EXCERTO DO TEXTO –
A saúde mental num mundo desigual
No passado dia 10 de outubro assinalou-se o dia da saúde mental, trazendo a diálogo a “saúde mental num mundo desigual”. No plano global, a iniquidade expressa-se desde logo pela incidência desproporcionada de perturbações mentais nos países em desenvolvimento. Segundo algumas estimativas, cerca de 80% das pessoas afetadas por perturbações mentais vivem em países de afluência baixa ou média, sendo-lhes alocados apenas 10% dos recursos globais para saúde mental.
A investigação científica tem vindo também a contribuir para um consenso emergente em torno da ideia de que a desigualdade fragiliza a saúde psicológica. Segundo um estudo de revisãopublicado na revista científica Lancet, a evidência parece apontar para uma associação significativa entre a desigualdade e a prevalência de perturbações de saúde psicológica como a depressão. Parece haver duas formas confluentes pelas quais se estabelece este nexo. Num plano material, a pobreza e a privação parecem contribuir para níveis mais elevados de stress e um acesso deficitário a cuidados de saúde primários. No plano psicossocial, fatores como a insegurança, a menor participação comunitária ou a baixa coesão social parecem influenciar negativamente os indicadores de saúde e bem-estar.
A somar às desigualdades pré-existentes, sabe-se hoje que as repercussões da pandemia por COVID-19 na saúde foram sentidas de forma desproporcionadamente severa nas comunidades mais desfavorecidas e entre grupos minoritários. Os dados mais recentes parecem sugerir que o mesmo se verifica no plano da saúde psicológica. Minorias étnicas, minorias sexuais e de género, mulheres, jovens e desempregados estão entre aqueles que mais sofreram os impactos adversos do isolamento, da insegurança e do abalar do sentido de normalidade e previsibilidade.
Sobre o real impacto da pandemia na saúde psicológica é ainda difícil conjeturar, faltando o tempo e o distanciamento necessários para esse exercício. Sabe-se também que o retrato da saúde psicológica vai desenhar-se em função das decisões tomadas agora e no futuro mais imediato com vista a melhorar o acesso aos cuidados de saúde psicológica e promover a resiliência face aos impactos secundários da crise. Num momento em que intuímos que nada será como dantes, exige-se que inventemos uma nova forma de estar no mundo, um novo “tempo”. Este pode ser o tempo da idealização de um novo estado de coisas, para o qual não se coloque como meta última sobreviver, nem tão pouco se procure apressar um progresso rápido, construído à custa da marginalização. Pode ser o tempo de abandonar definitivamente uma noção museológica de saúde, que estigmatiza e exclui. Pode ser o tempo de projetar uma sociedade em que convictamente se legitime o direito a aspirar ao desenvolvimento máximo de cada pessoa e à concretização do melhor de cada um. Em todos os casos, este terá de ser o tempo da saúde psicológica.
Observação: Ainda que falemos aqui do dia da saúde mental, ao longo do texto é dada preferência ao termo “saúde psicológica”, como forma de nos referirmos não apenas à ausência de perturbação mental, mas a um estado global de bem-estar e a formas tendencialmente adaptativas de pensar, sentir e agir.

ENUNCIADO – Explique, em uma a três frases, por que motivo o texto sobre a saúde mental num mundo desigual prefere o termo "saúde psicológica", apesar de tratar do dia da saúde mental.

MATERIAL PARA REVISÃO –
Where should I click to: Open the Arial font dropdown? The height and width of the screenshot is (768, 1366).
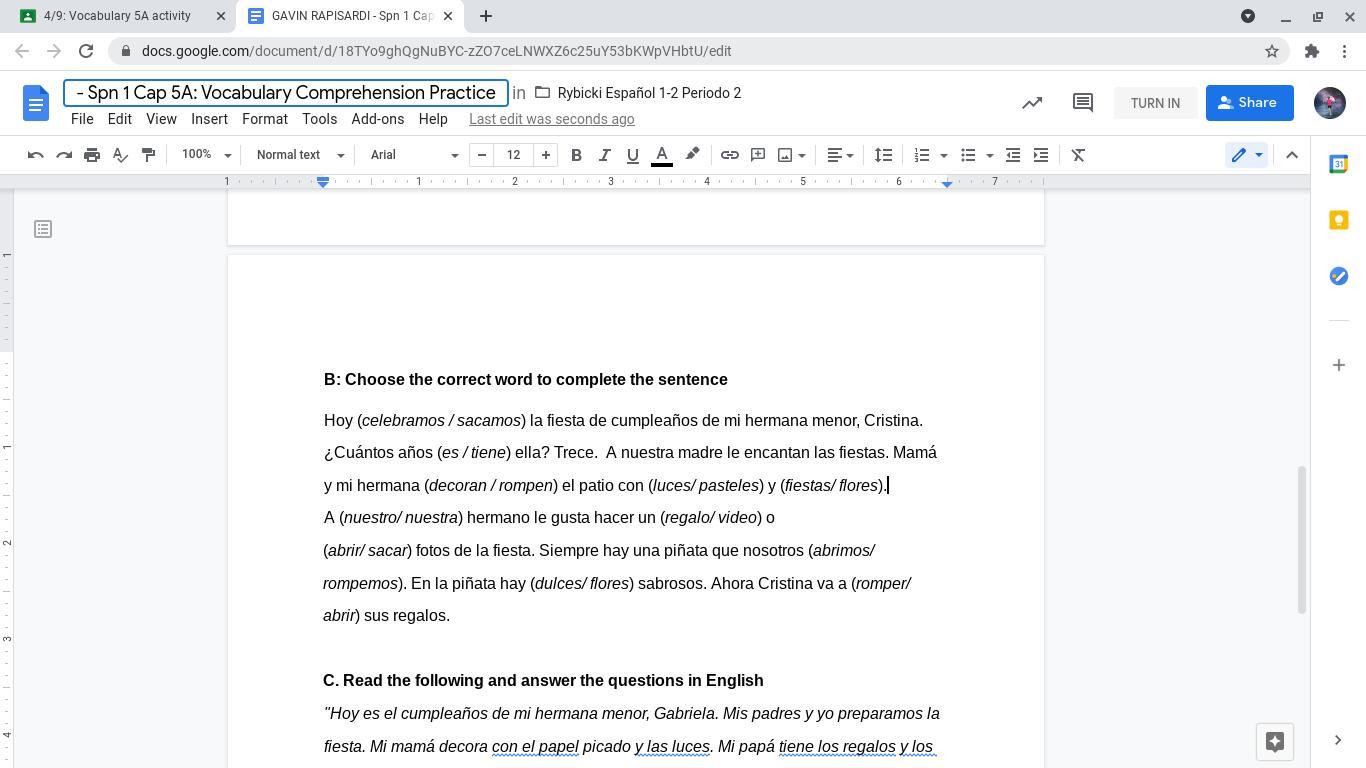click(x=414, y=155)
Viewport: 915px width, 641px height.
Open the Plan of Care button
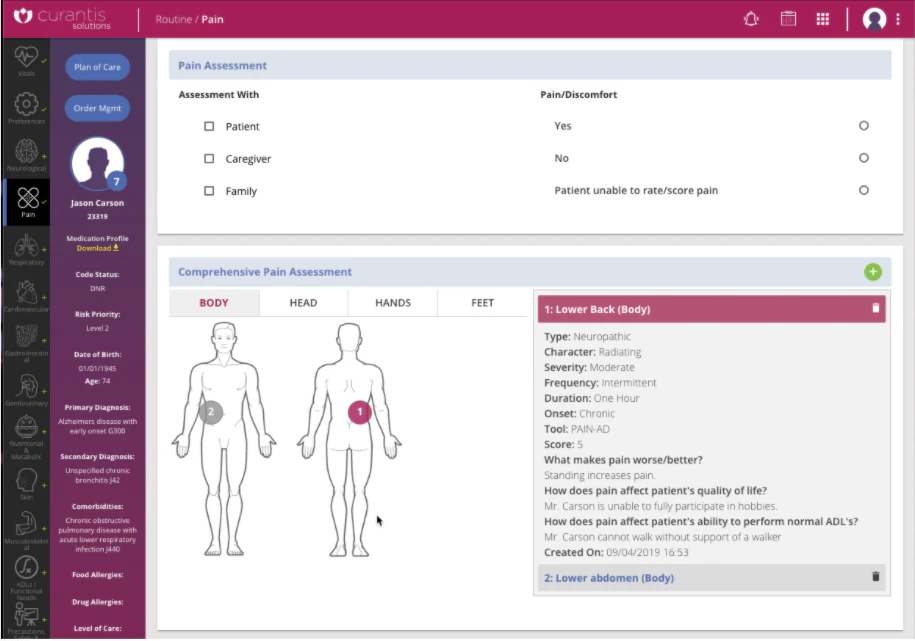[97, 67]
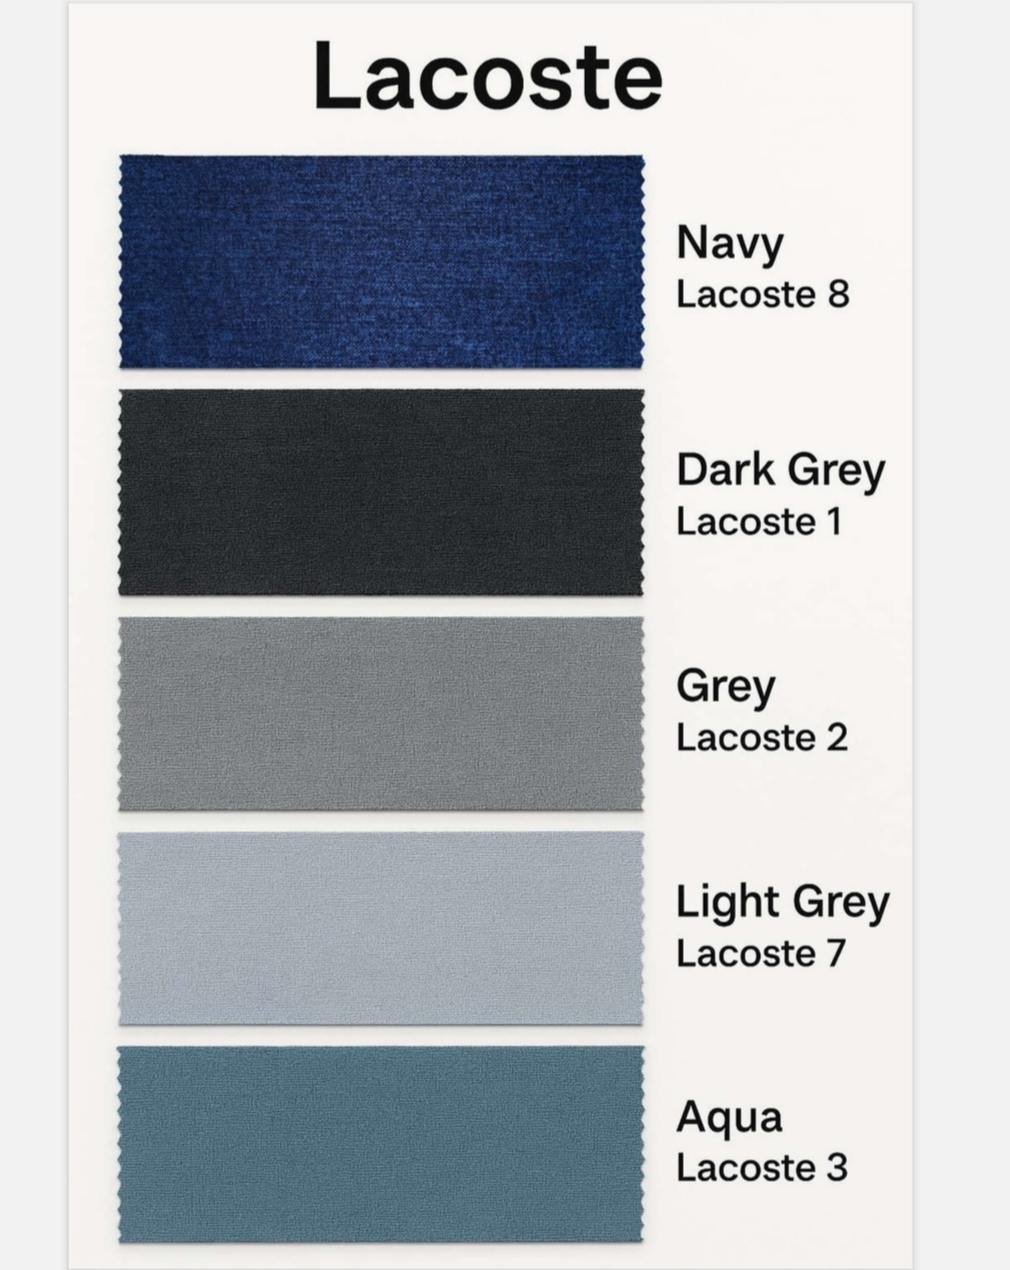Click zigzag right edge of Grey swatch
This screenshot has height=1270, width=1010.
tap(640, 713)
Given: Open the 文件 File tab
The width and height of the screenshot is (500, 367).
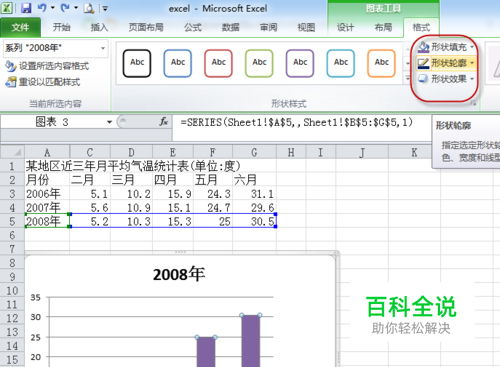Looking at the screenshot, I should pos(20,27).
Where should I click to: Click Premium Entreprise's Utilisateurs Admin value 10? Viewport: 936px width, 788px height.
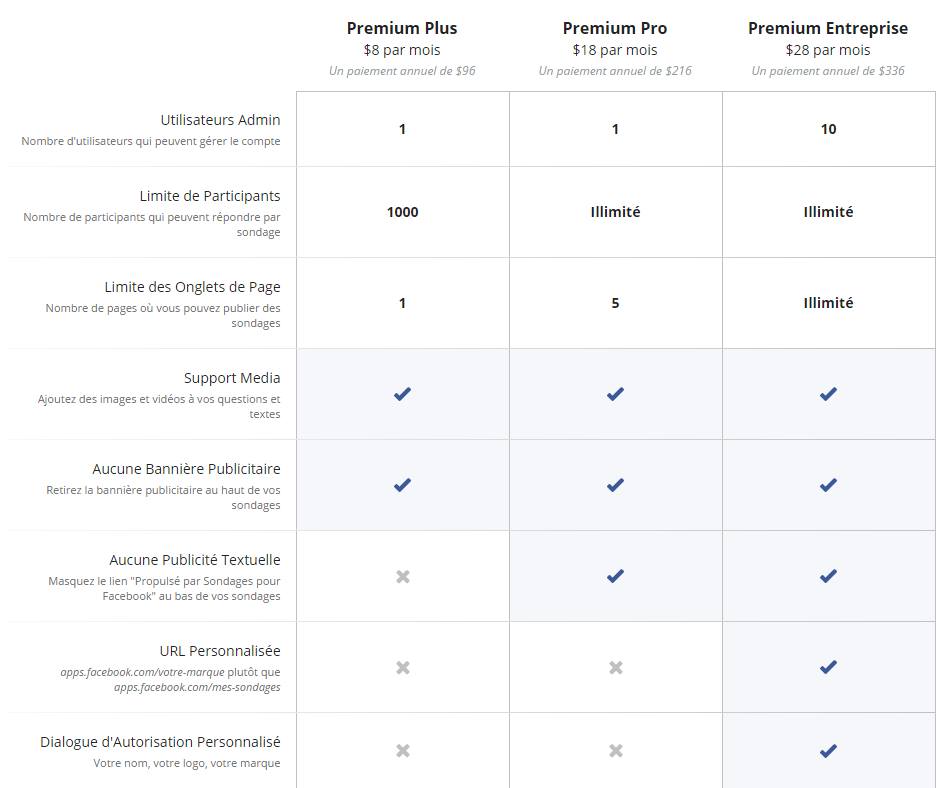click(x=828, y=129)
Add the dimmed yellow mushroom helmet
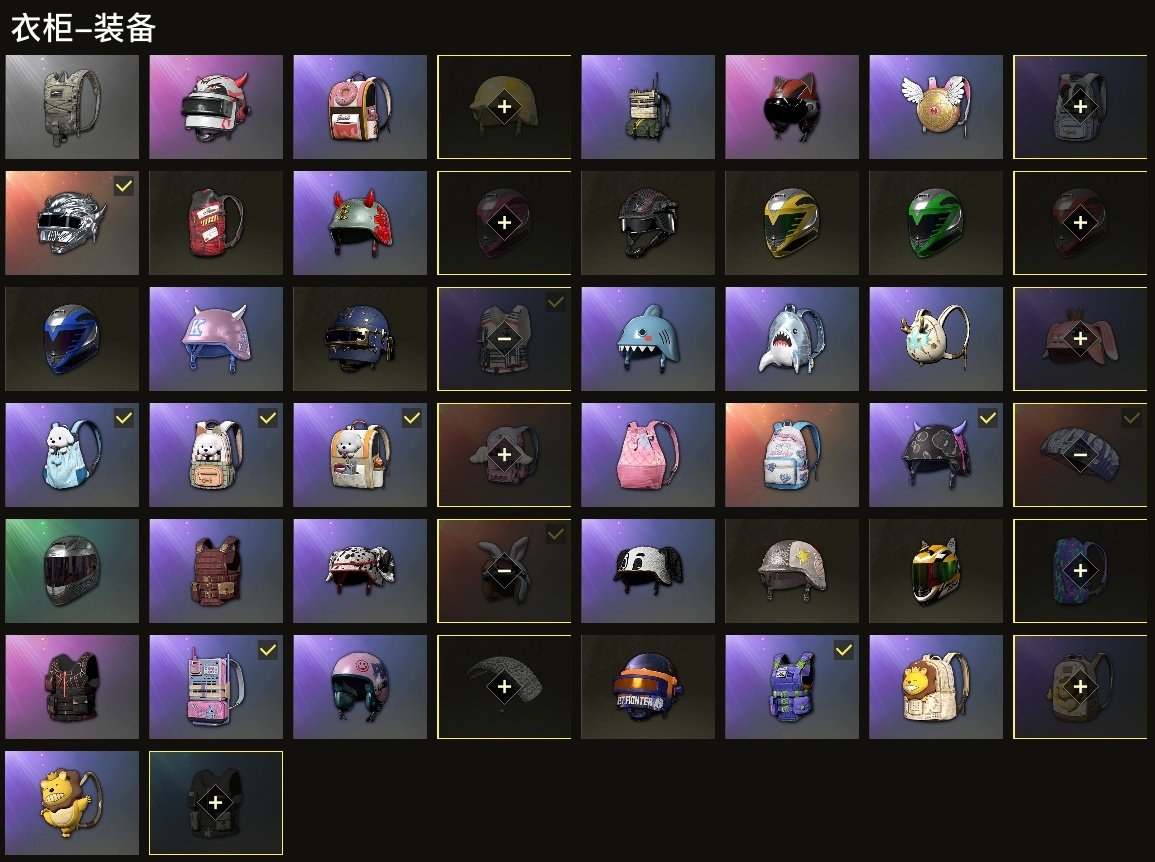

TAREFA CONCLUÍDA – O texto usa "saúde psicológica" para abranger mais do que a ausência de perturbação mental. Com este termo, refere-se também a um estado global de bem-estar e a formas tendencialmente adaptativas de pensar, sentir e agir.